Bon, en premier lieu, je trouve ça plus intéressant quand un auteur de docu, même s'il a nu point de vue qu'il veut défendre, s'intéresse un peu plus honnêtement aux arguments adverses (qu'on interviewe ou pas les 'ennemis'). Ici, dès le début, on sent que Woody est un sale type et que toute sa défense est basée sur le mensonge. Peut-être est-ce vrai, peut-être est-ce faux.


Moi ce que je sais, c'est que j'ai eu écho de l'affaire par le côté de Woody en premier ; j'étais donc plus favorable à sa version des faits. Ce docu permet d'avoir la version de Farrow, ça rééquilibre et là maintenant j'avoue que je suis perdu, mais de toutes façons, on s'en fout, parce que c'est pas à nous de décider qui est coupable de quoi !? Cela me rend fou que certains s'allient avec Woody et clament son innocence et d'autres l'inverse... nous n'en savons rien voilà la réalité. À défaut de n'avoir pas pu être présent ce jour-là, il faudrait au moins que l'on soit confronté à TOUTES les pièces, toutes les preuves allant dans un sens ou dans l'autre, ce qui n'est clairement pas le cas, même avec ce documentaire où l'on nous dit avoir eu accès à des pièces mais où nous n'aurons droit qu'à de simples témoignages écrits ou oraux.


Ce que fait le réalisateur ici en discréditant Woody, c'est exactement ce qu'on fait les défenseurs de Woody à l'encontre de Mia, c'est-à-dire prendre la moindre phrase et y déceler le mal. Par contre, quand il s'agit de présenter ceux qui sont défendus, on en tire un portrait larmoyant. Toujours la même stratégie. C'est nul. Un peu de neutralité que diable ! Et surtout, s'intéresser aux faits avant tout.

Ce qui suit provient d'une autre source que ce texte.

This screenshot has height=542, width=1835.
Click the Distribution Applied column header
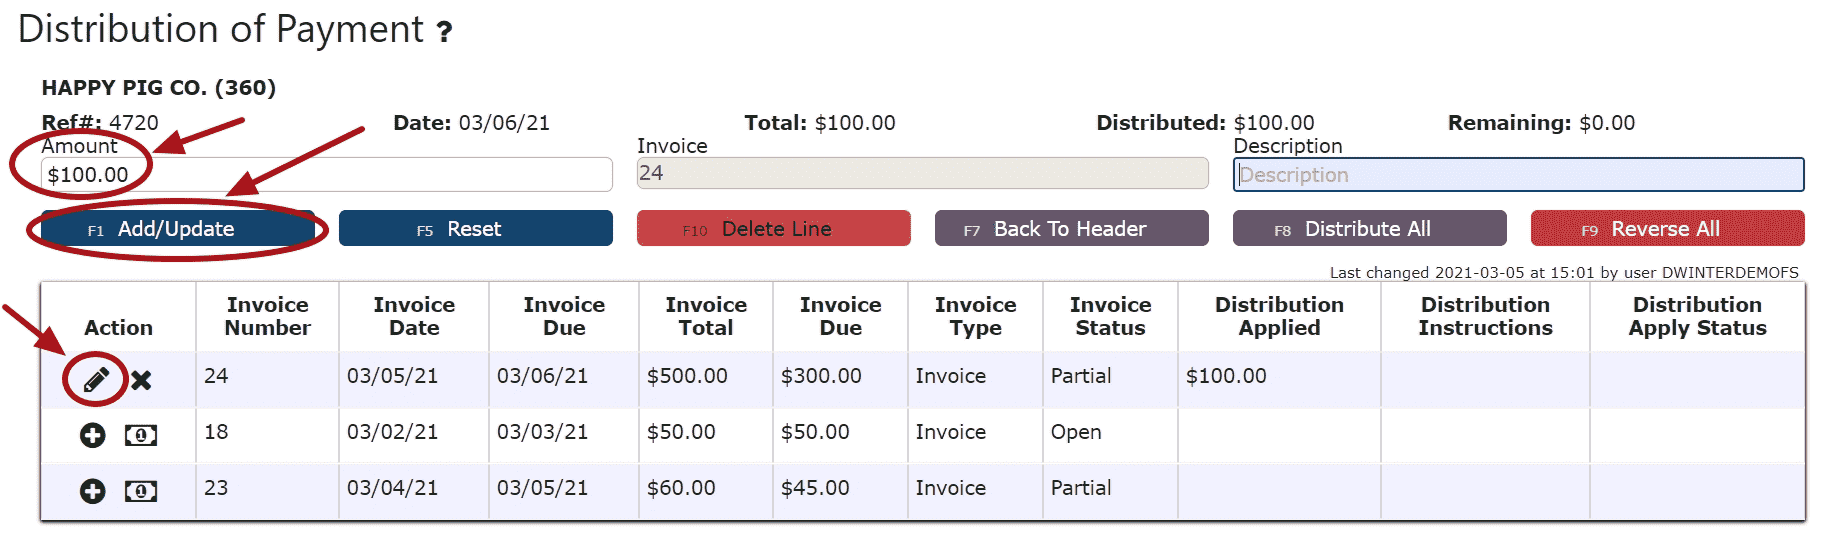pos(1279,316)
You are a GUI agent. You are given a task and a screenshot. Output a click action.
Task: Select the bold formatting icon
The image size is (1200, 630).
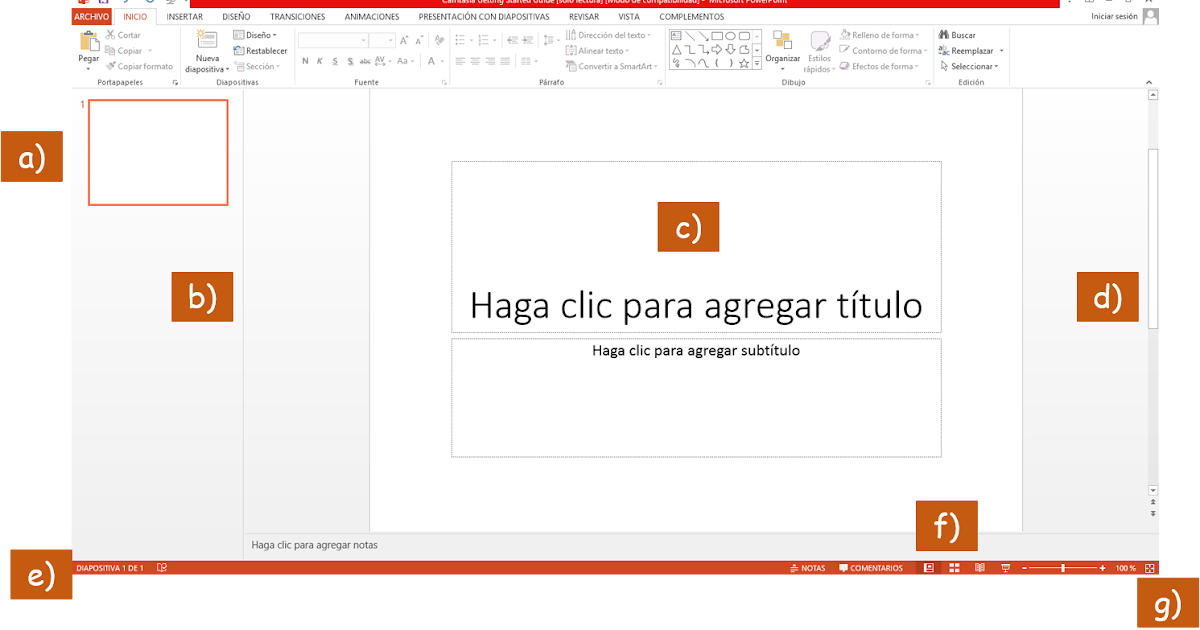[x=305, y=60]
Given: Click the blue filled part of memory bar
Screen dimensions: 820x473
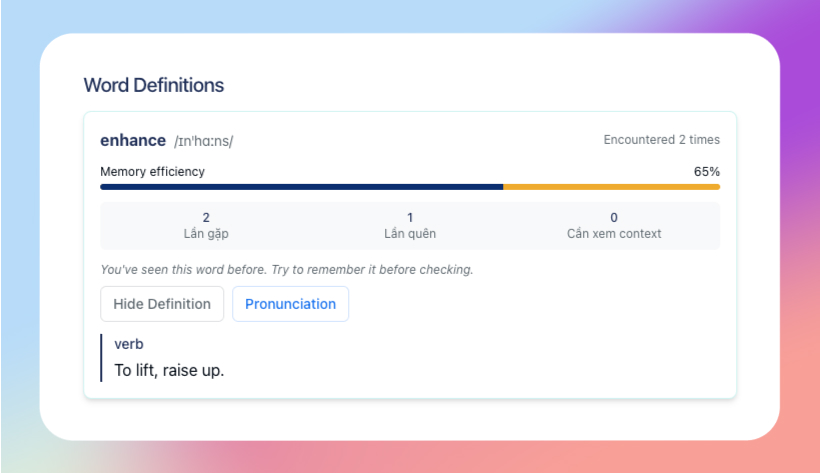Looking at the screenshot, I should point(300,187).
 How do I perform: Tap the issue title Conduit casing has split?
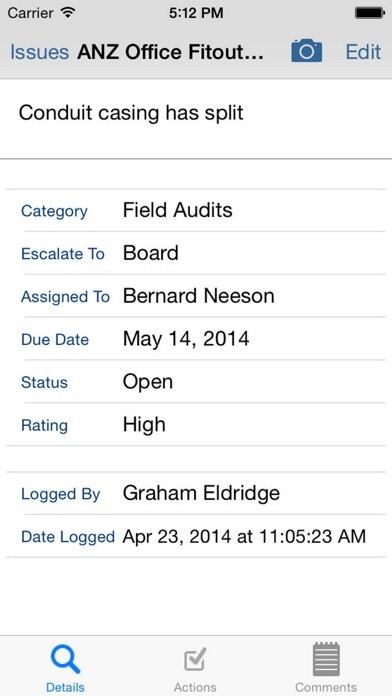coord(131,113)
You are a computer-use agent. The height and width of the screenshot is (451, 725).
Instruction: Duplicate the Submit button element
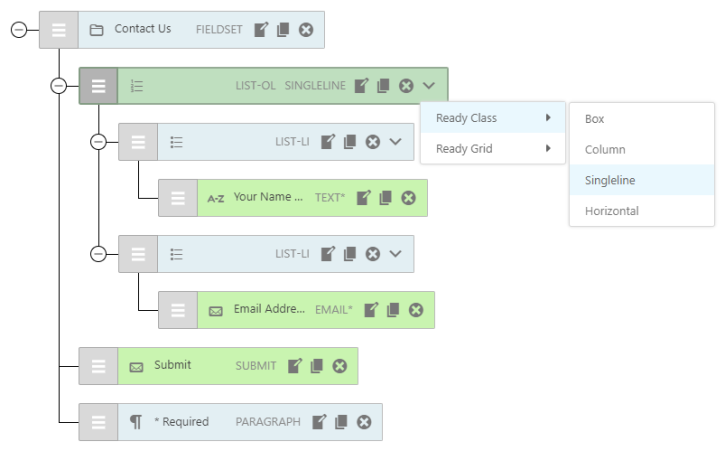pyautogui.click(x=317, y=366)
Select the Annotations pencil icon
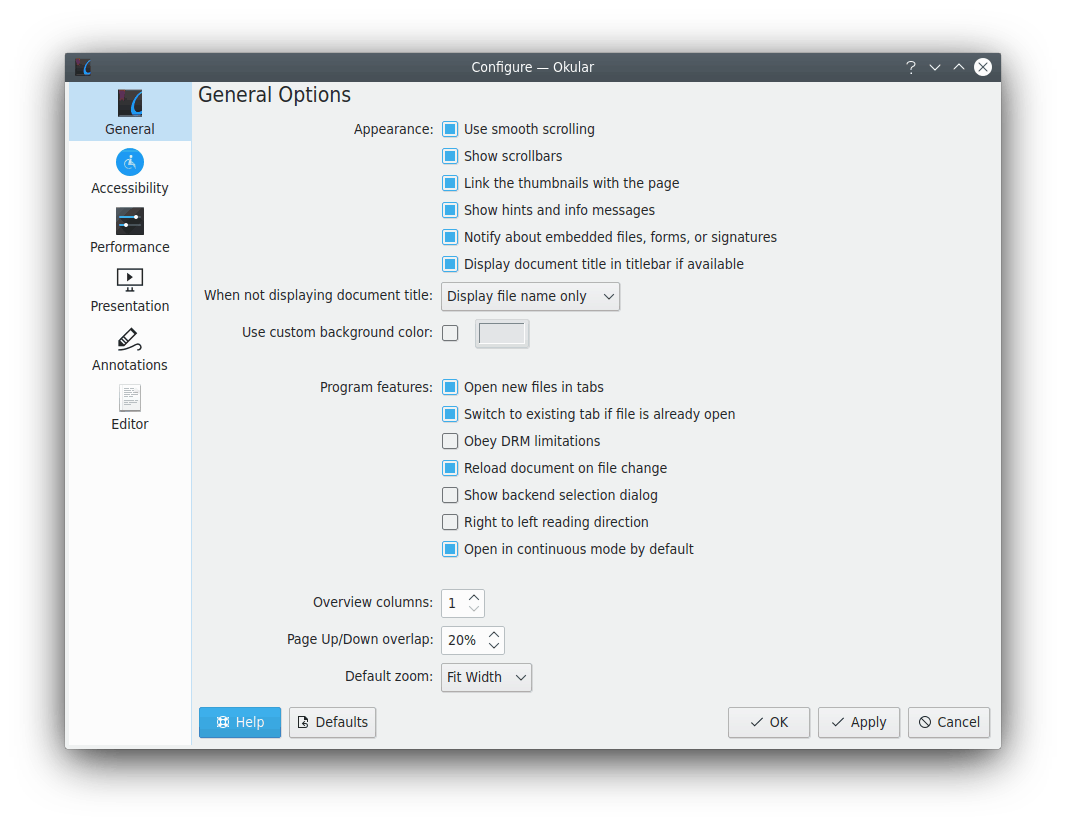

C'est certainement trop long. D'ailleurs après le premier épisode, on se demande vraiment de quoi on va nous parler. Sans même être encore entré dans les faits, on sait déjà que Woody est coupable, Mia innocente et Dylan une victime. Le second épisode renforce ce constat. Le troisième amène des éléments supplémentaires et est sans doute l'épisode le plus pertinent. Le quatrième c'est surtout du drama (qui était déjà présent dans les autres épisodes quand même).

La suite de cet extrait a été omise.